Couplage de ce que j' appellerai du micro-STEP avec un parc de 4 éoliennes.
Ça va se faire en Allemagne, avec General Electric comme industriel.
L'eau sera turbinée 180 m plus bas dans une vallée (600 feet).
Les réservoirs d'eau en hauteurs seront au pied de chaque éolienne à raison d environ 38 000 m3 d'eau (10.6 millions de Gallons).
Devrait être opérationnel fin 2018
This Unique Combo Of Wind And Hydro Power Could Revolutionize Renewable Energy
Oct 16, 2016 by Tobey Grumet
Wind is a clean, cheap source of renewable energy, but it’s also fickle. You can never be sure whether the wind will blow. But engineers in Europe have now found a way to crack this shortcoming by combining it with hydropower. The big idea here is that the wind will generate electricity when it’s, well, windy, and the water will act as a giant battery that will discharge and modulate output when it stops blowing.
The German firm Max Boegl Wind AG approached GE Renewable Energy to collaborate on the first wind farm with an integrated hydropower plant in March. The four-turbine pilot project will be connected to the grid by the end of 2017, and the hydropower plant should be operational by the end of 2018.
These won’t be ordinary wind turbines. They will be the world’s tallest, standing 584 feet high when the blade is pointing straight up. The base of the turbines—the bottom 131 feet—will double as a water reservoir holding 1.6 million gallons of water, and the whole turbine will sit in another reservoir holding an additional 9 million gallons.
The setup essentially works as a hydro pump station (see image above). When electricity is needed, water flowing downhill from the reservoirs will power the hydro plant. When the energy supply is high, the hydro plant will pump the water back up the hill to the reservoirs and will act as the giant battery. The hydro plant will benefit from this arbitrage, making power when the price is high and using power when the price is low, while complementing the wind farm. The combination of the two power sources (which will work in parallel to each other) will ensure that electricity is always flowing from the plant.
For it to work, the wind turbines must sit at the top of a hill, and there must be room in the valley for a man-made lake — in this case 600 feet below the wind farm—that will store the water when it’s not being used by the turbines.

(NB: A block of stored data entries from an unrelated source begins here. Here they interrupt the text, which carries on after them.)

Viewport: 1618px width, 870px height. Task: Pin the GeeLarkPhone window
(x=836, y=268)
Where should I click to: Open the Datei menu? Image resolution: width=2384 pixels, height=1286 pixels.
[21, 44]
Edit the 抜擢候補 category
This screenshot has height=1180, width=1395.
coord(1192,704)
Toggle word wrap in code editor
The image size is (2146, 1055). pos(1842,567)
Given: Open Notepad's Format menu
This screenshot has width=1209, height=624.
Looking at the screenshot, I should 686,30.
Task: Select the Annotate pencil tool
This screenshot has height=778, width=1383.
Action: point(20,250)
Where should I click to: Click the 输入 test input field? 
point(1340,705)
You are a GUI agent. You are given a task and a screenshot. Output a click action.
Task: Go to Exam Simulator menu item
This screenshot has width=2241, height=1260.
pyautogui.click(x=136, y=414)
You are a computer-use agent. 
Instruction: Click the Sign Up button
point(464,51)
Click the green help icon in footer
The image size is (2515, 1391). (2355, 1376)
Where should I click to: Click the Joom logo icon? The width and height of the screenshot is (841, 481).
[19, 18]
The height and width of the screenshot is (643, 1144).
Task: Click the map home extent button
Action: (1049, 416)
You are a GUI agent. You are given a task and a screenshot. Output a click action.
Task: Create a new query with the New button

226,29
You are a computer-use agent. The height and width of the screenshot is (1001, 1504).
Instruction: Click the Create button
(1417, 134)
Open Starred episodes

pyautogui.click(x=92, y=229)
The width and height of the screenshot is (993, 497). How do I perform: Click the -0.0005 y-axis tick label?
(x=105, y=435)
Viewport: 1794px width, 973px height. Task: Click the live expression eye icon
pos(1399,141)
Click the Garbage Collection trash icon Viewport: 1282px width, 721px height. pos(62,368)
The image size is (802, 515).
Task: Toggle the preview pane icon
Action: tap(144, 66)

The Swabian-Franconian Forest, in Germany, proved the perfect location. Built into the hills will be a hydroelectric plant capable of producing 16 megawatts of power, while the wind farm on its own will produce 13.6 megawatts.
The team behind the farms says the innovative design provides a very fast increase in output, allowing the hydro plant to react immediately to fluctuations in the German energy market. “Germans in this area are known as tinkerers and inventors,” says Cliff Harris, general manager for onshore wind in EMEA at GE Renewable Energy. “So the mentality of this technology really fits with the population.”
http://www.gereports.com/unique-combo-w ... le-energy/
il y a des illustrations interessantes dans le lien mais trop grandes pour entrer ici.